Koranverbrennungen: "Meine religiösen Gefühle sind nicht verletzt"
Einzelne Koranverbrennungen in Skandinavien, vor allem aber die Reaktionen darauf haben in diesem Sommer immer wieder aufhorchen lassen. Ein Kommentar des Theologen Junus el-Naggar.
In Schweden und Dänemark wurden in den vergangenen Monaten im Rahmen von offiziell genehmigtem Protest immer wieder Koran-Exemplare verbrannt. Ob mich das verletzt, wurde ich immer wieder gefragt. Weder will noch kann ich natürlich für die Muslim*innen in Deutschland sprechen, aber meine religiösen Gefühle sind nicht verletzt.

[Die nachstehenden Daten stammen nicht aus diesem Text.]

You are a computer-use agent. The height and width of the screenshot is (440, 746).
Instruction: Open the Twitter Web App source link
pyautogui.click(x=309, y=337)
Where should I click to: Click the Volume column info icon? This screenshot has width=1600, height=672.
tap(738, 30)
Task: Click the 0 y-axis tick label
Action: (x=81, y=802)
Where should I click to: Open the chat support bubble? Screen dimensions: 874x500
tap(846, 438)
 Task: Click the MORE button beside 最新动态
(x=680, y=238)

Mich besorgt das aktuelle Umfragehoch der AfD; dass ihre Positionen und ihre Provokationen hoffähig werden; dass politische Aufmerksamkeit in Deutschland auch außerhalb dieser Partei auf dem Rücken von Minderheiten - nicht nur Muslim*innen - generiert wird. Das sind Probleme, die mich beunruhigen. Wenn aber in Stockholm ein Koran-Exemplar verbrannt wird, zucke ich eher mit den Schultern.
Koranverbrennung kann keine nützlichen Debatten anstoßen
Den Koran halten Muslim*innen für Gottes Wort. Ein Großteil seiner Botschaft wird je nach Zeit und Ort unterschiedlich interpretiert. Gottes Wort selbst jedoch wird für unantastbar gehalten. Deswegen kümmert es mich kaum, wenn jemand dieses Buch missachtet oder verunstaltet. Was verbrannt wird, ist das Papier, es sind geschriebene Seiten; nicht jedoch der Koran, auch nicht dessen Botschaft oder dessen heterogene Interpretationen weltweit. In einer Verbrennung eines Koran-Exemplars erkenne ich keine Aussage über den Koran und schon gar nicht über den Islam.

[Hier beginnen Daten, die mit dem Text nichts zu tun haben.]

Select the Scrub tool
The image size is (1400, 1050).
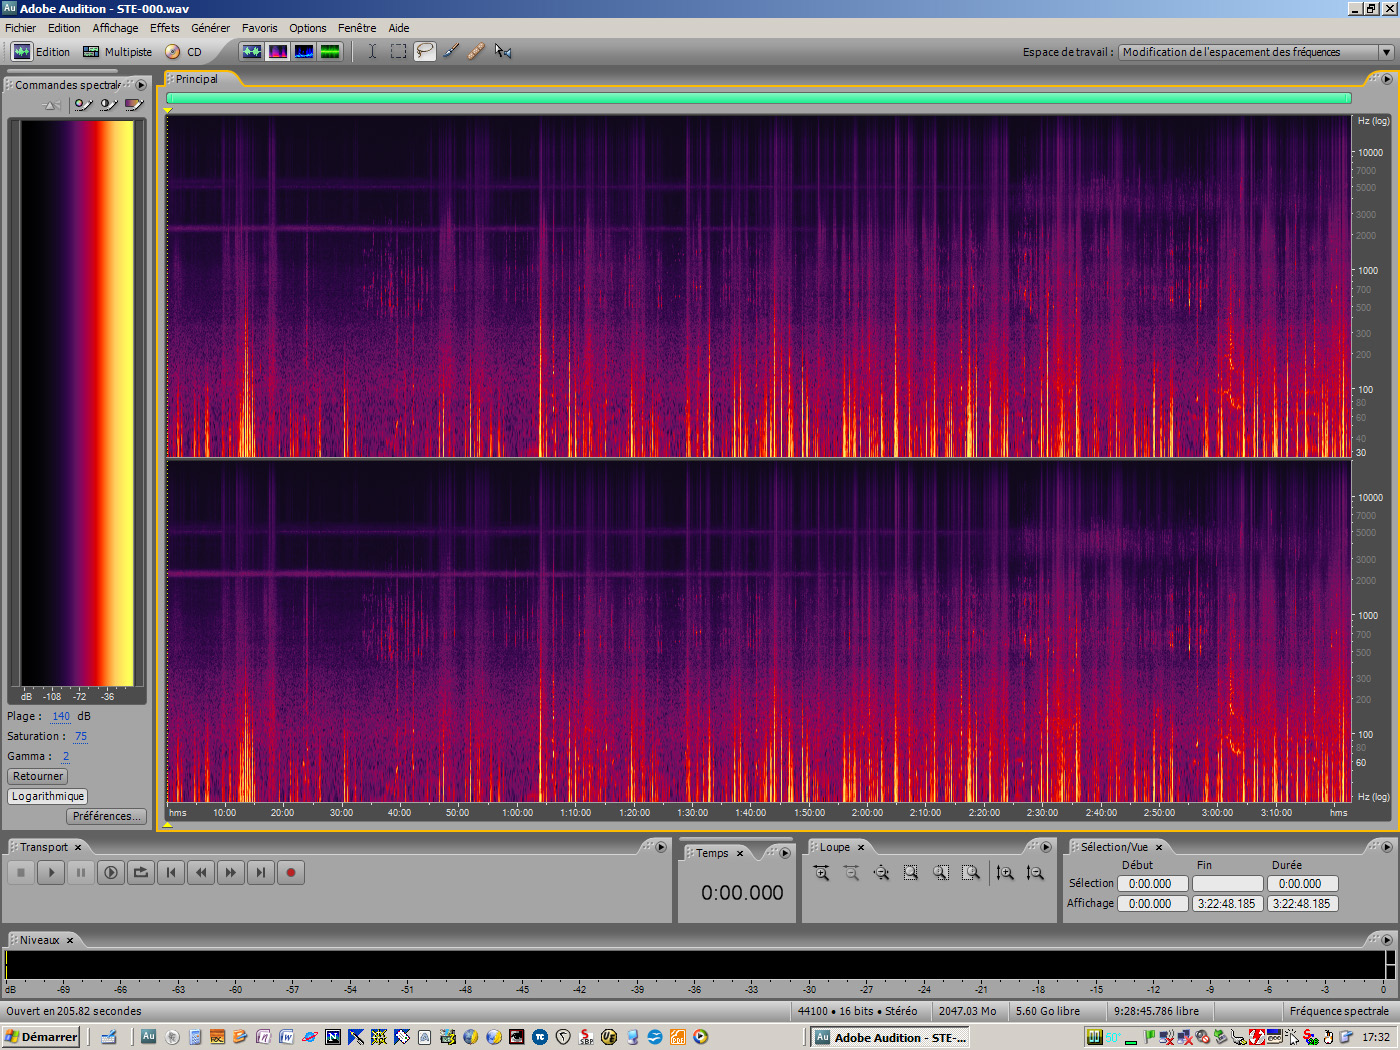click(x=503, y=51)
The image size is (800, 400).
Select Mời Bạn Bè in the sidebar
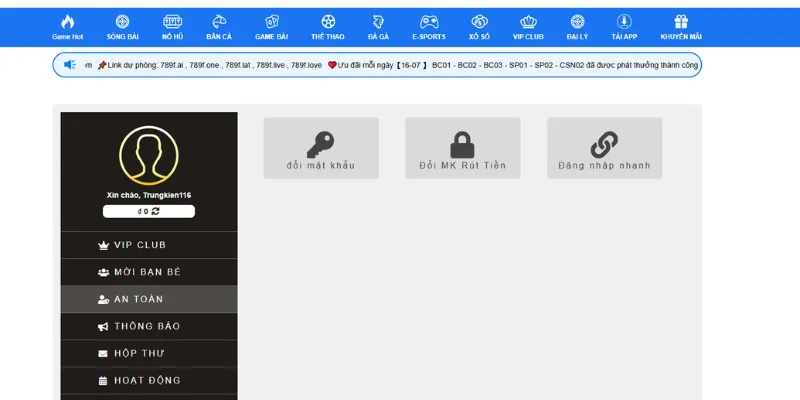click(x=149, y=272)

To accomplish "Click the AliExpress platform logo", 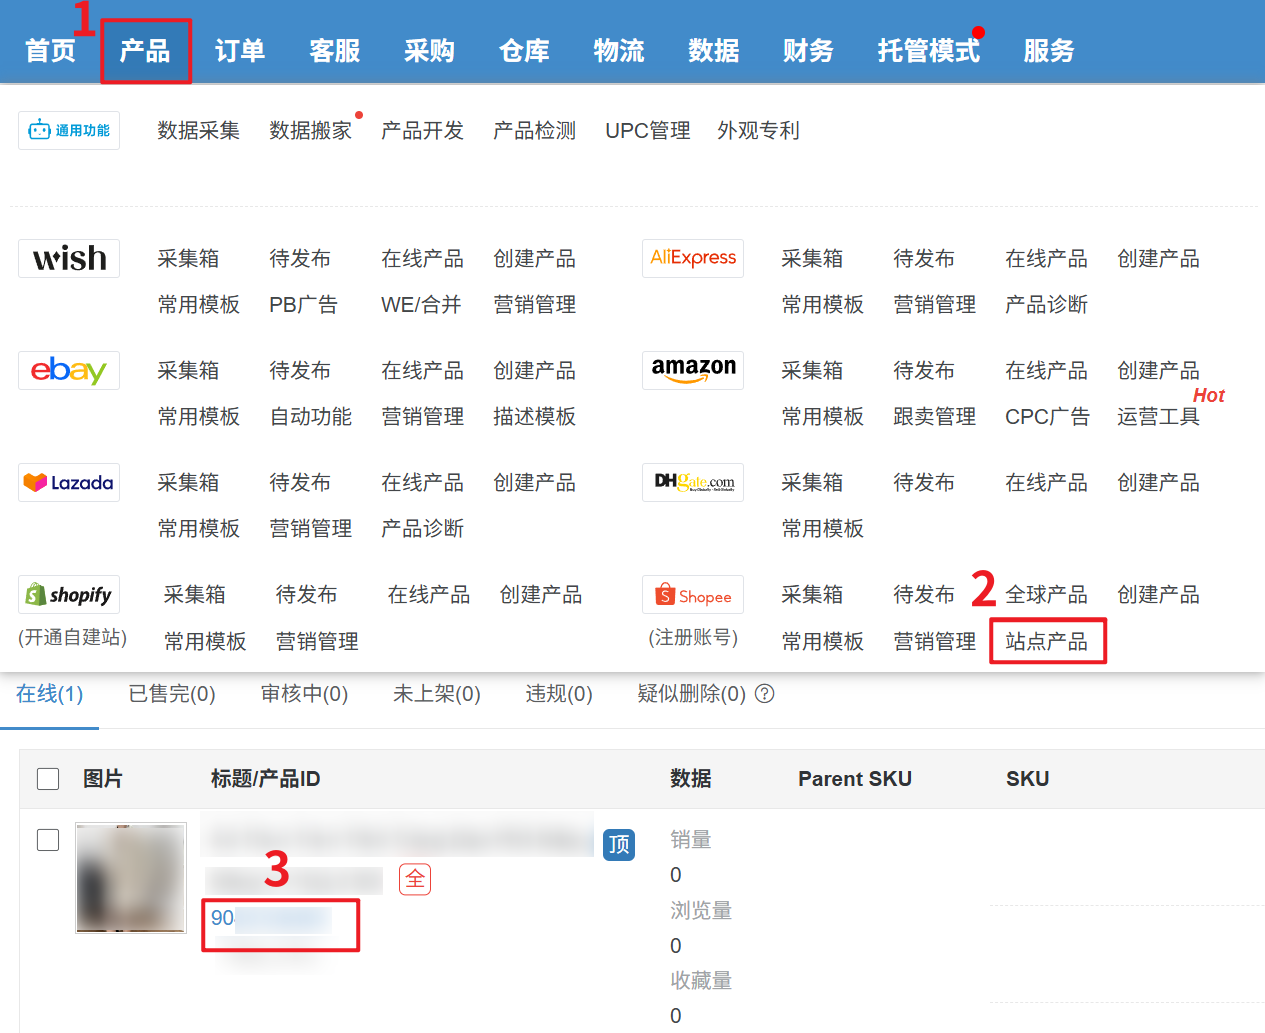I will point(692,258).
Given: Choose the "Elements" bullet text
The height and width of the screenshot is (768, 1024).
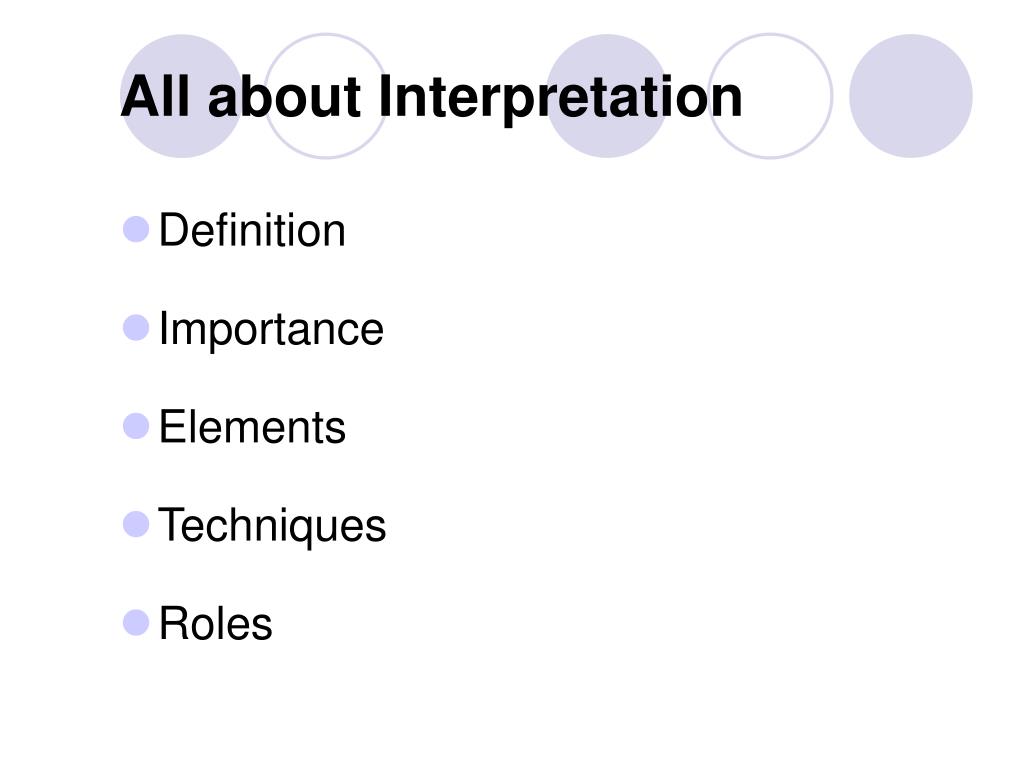Looking at the screenshot, I should coord(252,427).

Vielmehr liegen darin erstens Aussagen über den Täter und dessen Unfähigkeit, seriöse Diskurse zu führen. Bücherverbrennungen standen historisch kaum für Fortschritt und Diskurs, sondern eher für Zensur und Intoleranz. Die Nazis verbrannten 1933 Bücher unter anderem von Heinrich Heine, der mal anmerkte, dass dort, wo Bücher verbrannt werden, am Ende auch Menschen brennen würden. Nützliche Debatten kann eine Koranverbrennung nicht anstoßen.

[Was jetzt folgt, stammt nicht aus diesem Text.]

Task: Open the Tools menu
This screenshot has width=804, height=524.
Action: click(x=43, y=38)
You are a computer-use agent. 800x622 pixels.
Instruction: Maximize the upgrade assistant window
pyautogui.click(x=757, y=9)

Koranverbrenner schädigt nicht den Glauben
Zweitens lassen sich Koranverbrennungen in einem antimuslimischen Klima in Europa verorten. Die teils empörten Reaktionen zeigen vor allem die Verletztheit auf, die viele europäische Muslim*innen mit sich tragen, die Gefühle der Erniedrigung, der Marginalisierung und der Herabwürdigung. Eine der Wurzeln der Empörung über die Koranverbrennungen ist, dass vielen Muslim*innen noch immer das Gefühl vermittelt wird, nicht dazuzugehören. Wenn die Feindseligkeit sich in öffentlichen Koranverbrennungen dann derart offensichtlich offenbart, entlädt sich die im täglichen Leben anstauende Enttäuschung. Diese drohende Spaltung ist ein Problem, das uns alle betrifft.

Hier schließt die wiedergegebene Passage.